Hypotrichosis with Juvenile Macular Degeneration (HJMD) does not have a unique, dedicated code in the ICD-10 or ICD-9 classification systems, as it is a rare genetic disorder often categorized under broader headings. Clinicians typically use ICD-10 code Q84.0 (Congenital alopecia) or H35.5 (Hereditary retinal dystrophy) to document the condition, while ICD-9 codes like 757.4 (Specified congenital anomalies of hair) are sometimes utilized for historical billing purposes.

What is Hypotrichosis with Juvenile Macular Degeneration?

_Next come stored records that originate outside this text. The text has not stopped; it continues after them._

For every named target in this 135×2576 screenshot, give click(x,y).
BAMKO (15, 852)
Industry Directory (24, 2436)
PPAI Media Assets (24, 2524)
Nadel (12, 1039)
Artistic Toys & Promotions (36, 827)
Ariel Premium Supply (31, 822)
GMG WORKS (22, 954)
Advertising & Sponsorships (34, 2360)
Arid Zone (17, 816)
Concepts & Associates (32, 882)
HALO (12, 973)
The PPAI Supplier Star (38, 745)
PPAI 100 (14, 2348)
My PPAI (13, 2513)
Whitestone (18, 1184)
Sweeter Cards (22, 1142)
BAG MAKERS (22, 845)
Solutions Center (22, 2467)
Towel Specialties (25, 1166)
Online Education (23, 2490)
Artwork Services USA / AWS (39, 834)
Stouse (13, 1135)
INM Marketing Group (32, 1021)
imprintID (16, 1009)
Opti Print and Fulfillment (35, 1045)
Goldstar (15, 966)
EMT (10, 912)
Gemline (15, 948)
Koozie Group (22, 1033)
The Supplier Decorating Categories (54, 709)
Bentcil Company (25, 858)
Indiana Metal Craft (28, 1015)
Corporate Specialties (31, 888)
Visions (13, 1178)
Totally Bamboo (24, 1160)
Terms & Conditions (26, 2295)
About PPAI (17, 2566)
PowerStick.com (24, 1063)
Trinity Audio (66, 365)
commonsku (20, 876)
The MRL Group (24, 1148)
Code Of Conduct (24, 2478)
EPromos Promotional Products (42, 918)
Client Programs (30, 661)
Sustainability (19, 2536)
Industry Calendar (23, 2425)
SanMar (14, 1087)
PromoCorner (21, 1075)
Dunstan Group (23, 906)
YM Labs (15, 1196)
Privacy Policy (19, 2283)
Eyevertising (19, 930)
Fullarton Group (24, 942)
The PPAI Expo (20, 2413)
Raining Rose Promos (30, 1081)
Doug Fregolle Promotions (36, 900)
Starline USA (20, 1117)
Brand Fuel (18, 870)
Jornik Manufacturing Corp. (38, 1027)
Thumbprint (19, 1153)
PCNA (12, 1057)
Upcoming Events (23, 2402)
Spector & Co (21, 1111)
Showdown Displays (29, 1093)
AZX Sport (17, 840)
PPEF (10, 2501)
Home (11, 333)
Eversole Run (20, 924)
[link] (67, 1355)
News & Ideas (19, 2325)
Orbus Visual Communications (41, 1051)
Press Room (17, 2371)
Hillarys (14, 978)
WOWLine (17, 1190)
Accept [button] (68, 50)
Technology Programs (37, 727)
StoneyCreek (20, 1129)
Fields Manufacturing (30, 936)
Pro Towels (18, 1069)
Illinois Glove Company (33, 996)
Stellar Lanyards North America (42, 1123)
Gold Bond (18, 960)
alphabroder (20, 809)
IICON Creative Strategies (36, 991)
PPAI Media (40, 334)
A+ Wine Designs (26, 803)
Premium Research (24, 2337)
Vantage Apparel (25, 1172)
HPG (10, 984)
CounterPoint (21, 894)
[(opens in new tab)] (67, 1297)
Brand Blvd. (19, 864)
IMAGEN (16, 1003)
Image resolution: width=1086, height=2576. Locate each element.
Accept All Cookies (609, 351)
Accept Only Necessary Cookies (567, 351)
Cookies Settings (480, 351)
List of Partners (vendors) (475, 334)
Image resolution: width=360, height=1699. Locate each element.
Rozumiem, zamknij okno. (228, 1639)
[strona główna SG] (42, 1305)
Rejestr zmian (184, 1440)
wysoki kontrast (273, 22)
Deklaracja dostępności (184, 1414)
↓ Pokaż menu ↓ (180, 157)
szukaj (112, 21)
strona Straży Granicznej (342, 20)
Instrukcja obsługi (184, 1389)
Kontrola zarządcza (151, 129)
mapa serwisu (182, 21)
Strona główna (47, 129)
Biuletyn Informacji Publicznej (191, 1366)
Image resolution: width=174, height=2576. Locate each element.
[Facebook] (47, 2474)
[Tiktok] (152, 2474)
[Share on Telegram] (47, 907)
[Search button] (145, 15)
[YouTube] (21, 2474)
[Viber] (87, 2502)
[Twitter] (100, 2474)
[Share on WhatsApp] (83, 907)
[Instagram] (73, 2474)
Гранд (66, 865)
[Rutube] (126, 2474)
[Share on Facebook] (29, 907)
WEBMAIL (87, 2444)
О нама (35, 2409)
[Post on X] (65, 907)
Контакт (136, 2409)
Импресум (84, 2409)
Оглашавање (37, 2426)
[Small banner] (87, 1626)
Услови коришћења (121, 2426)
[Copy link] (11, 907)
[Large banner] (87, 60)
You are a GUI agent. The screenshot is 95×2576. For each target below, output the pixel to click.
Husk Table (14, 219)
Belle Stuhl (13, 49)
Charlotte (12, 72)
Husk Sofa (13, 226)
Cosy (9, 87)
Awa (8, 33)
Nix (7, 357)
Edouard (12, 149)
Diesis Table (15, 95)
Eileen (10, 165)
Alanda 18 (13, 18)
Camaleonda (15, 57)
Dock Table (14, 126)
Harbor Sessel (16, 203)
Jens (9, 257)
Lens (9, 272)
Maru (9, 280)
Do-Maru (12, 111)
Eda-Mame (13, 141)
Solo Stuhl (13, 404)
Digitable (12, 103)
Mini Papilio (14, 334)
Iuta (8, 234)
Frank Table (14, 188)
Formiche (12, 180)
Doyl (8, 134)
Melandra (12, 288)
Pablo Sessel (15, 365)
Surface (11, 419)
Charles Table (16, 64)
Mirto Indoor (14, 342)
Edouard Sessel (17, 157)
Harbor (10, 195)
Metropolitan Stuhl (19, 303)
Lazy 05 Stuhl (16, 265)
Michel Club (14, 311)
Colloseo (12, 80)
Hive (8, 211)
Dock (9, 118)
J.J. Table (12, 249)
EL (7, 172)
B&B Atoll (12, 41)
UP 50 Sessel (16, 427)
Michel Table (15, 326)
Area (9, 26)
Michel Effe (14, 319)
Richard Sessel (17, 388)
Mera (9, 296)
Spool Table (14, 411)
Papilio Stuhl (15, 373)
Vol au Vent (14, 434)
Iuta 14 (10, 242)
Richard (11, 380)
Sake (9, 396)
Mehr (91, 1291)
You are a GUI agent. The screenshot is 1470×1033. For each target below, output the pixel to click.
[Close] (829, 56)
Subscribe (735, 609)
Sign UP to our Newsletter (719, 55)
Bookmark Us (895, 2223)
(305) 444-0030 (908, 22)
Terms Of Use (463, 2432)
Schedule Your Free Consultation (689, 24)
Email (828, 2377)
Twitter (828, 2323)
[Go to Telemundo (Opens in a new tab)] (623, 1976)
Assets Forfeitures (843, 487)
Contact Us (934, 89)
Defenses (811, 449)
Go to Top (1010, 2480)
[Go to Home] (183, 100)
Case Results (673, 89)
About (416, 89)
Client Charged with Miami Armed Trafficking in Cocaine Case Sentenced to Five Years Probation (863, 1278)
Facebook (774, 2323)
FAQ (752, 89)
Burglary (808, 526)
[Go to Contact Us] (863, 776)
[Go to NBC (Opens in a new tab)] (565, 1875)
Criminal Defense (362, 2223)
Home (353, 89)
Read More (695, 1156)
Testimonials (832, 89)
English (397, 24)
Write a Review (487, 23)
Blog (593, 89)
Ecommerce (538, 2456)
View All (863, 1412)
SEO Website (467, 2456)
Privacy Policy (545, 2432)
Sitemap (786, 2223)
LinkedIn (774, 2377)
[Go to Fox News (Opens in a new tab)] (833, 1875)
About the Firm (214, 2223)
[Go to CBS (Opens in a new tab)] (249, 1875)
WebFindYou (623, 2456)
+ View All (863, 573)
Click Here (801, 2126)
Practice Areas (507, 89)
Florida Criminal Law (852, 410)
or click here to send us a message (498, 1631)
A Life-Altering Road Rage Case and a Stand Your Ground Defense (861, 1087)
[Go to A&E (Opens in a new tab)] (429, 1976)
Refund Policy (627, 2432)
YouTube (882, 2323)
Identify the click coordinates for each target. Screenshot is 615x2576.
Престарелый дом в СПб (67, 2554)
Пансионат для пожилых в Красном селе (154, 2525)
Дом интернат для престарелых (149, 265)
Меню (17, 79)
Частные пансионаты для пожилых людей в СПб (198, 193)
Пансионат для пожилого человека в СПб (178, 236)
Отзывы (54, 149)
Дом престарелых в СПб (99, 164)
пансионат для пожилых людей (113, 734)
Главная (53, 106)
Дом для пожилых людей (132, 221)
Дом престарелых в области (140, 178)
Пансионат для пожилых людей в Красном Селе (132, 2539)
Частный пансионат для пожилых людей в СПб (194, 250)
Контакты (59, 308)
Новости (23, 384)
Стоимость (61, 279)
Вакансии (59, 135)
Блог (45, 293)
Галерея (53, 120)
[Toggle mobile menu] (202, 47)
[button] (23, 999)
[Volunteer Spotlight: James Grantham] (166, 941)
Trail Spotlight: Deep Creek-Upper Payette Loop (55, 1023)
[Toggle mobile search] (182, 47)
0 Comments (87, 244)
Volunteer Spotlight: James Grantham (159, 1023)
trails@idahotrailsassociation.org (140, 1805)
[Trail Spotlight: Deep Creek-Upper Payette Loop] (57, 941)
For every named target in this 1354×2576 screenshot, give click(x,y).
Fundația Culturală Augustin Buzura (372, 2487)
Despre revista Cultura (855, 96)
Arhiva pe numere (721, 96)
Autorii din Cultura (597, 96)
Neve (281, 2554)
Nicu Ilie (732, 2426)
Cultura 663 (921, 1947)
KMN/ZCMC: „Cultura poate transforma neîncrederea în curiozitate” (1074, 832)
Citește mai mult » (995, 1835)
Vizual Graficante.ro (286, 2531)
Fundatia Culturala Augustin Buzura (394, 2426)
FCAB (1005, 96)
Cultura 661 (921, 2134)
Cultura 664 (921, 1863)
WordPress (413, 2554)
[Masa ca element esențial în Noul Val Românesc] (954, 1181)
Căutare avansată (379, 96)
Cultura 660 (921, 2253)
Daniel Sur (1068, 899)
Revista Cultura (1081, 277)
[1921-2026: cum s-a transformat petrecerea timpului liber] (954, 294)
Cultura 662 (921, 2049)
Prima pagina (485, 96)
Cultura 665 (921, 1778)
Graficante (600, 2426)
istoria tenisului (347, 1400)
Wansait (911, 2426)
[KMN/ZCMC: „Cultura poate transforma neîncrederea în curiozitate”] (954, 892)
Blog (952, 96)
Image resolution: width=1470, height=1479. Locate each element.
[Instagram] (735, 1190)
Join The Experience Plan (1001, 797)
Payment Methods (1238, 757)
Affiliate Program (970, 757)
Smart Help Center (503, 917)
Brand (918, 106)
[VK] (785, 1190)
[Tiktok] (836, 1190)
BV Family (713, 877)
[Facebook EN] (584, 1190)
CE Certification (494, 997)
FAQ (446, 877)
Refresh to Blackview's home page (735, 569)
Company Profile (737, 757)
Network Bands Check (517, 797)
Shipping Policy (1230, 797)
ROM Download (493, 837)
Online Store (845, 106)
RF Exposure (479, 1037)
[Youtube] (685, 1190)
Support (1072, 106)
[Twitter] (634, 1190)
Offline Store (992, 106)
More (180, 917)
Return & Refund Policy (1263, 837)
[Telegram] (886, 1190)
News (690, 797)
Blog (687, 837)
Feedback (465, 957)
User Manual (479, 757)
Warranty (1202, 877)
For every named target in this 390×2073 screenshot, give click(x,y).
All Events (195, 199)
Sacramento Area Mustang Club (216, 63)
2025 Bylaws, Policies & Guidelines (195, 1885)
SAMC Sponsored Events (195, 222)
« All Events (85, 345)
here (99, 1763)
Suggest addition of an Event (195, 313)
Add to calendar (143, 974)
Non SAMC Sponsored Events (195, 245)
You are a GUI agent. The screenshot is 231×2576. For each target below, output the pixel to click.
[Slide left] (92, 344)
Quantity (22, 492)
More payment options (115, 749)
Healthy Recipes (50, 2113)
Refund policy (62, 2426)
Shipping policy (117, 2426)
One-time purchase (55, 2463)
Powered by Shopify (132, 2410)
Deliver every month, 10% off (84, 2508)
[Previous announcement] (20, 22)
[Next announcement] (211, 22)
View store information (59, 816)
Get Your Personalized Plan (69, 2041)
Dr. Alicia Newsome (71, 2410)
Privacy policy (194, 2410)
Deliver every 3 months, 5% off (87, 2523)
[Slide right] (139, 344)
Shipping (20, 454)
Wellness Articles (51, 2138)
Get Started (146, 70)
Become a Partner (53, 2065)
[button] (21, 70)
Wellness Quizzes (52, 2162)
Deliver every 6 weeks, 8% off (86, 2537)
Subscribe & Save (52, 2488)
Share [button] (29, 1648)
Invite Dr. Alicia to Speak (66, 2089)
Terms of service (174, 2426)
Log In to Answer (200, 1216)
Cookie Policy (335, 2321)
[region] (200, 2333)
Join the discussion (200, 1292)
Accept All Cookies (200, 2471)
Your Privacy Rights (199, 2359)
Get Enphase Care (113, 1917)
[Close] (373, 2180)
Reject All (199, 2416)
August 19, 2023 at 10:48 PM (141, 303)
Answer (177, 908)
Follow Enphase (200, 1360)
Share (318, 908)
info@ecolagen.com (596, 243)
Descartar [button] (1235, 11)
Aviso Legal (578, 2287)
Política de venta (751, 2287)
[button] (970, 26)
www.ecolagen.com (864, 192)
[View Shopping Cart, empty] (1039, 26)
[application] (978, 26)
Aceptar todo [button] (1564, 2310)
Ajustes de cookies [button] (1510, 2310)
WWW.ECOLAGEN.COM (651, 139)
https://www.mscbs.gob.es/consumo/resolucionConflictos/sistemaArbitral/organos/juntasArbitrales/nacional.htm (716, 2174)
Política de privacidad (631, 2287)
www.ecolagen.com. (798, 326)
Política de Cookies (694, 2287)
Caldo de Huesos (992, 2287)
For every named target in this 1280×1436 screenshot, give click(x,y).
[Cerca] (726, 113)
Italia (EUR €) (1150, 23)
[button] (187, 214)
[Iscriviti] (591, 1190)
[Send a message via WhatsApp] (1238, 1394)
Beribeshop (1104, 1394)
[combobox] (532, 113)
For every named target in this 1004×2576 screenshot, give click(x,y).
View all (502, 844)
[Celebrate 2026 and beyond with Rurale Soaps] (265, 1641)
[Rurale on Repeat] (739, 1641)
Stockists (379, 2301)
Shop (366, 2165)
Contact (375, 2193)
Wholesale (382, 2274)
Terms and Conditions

Hypotrichosis with Juvenile Macular Degeneration is a rare autosomal recessive disorder characterized by sparse scalp hair (hypotrichosis) beginning in early childhood, coupled with progressive vision loss due to macular degeneration. Because Hypotrichosis with Juvenile Macular Degeneration is so rare, it is often grouped under umbrella diagnostic codes, which can make insurance authorization and specialized care coordination challenging for families.

How is Hypotrichosis with Juvenile Macular Degeneration diagnosed?

Diagnosis of Hypotrichosis with Juvenile Macular Degeneration is primarily clinical, based on the presentation of hair loss and retinal changes, and is confirmed through molecular genetic testing. Identifying mutations in the CDH3 gene is the gold standard for confirming a diagnosis of Hypotrichosis with Juvenile Macular Degeneration. At DiseaseMaps.org, we have seen 4 community members sharing their diagnostic journeys, highlighting the importance of genetic counseling.

What are the clinical features of this condition?

Individuals living with Hypotrichosis with Juvenile Macular Degeneration experience a specific set of clinical markers:

• Sparse, brittle hair: Often present from birth or early infancy, frequently affecting the scalp, eyebrows, and eyelashes.


• Retinal dystrophy: Progressive macular degeneration typically manifesting in the first or second decade of life.


• Visual acuity decline: Central vision loss that requires regular monitoring by a pediatric ophthalmologist or retinal specialist.

Next steps

• Consult with a clinical geneticist to confirm your diagnosis via CDH3 gene sequencing.


• Schedule regular evaluations with a retinal specialist to manage the progression of macular degeneration.


• Connect with the 4 community members at DiseaseMaps.org to share experiences and coping strategies for Hypotrichosis with Juvenile Macular Degeneration.


• Seek support from a psychologist specializing in rare diseases to navigate the emotional impact of vision and hair loss.

Medical disclaimer: This information is for educational purposes only and should not replace professional medical advice, diagnosis, or treatment.

References

• Orphanet: Hypotrichosis with juvenile macular dystrophy (ORPHA:2167).


• NIH Genetic and Rare Diseases Information Center (GARD): Hypotrichosis with juvenile macular dystrophy.


• OMIM (Online Mendelian Inheritance in Man): #601553 - Hypotrichosis with juvenile macular dystrophy.


• PubMed: Clinical and molecular studies on CDH3-related disorders.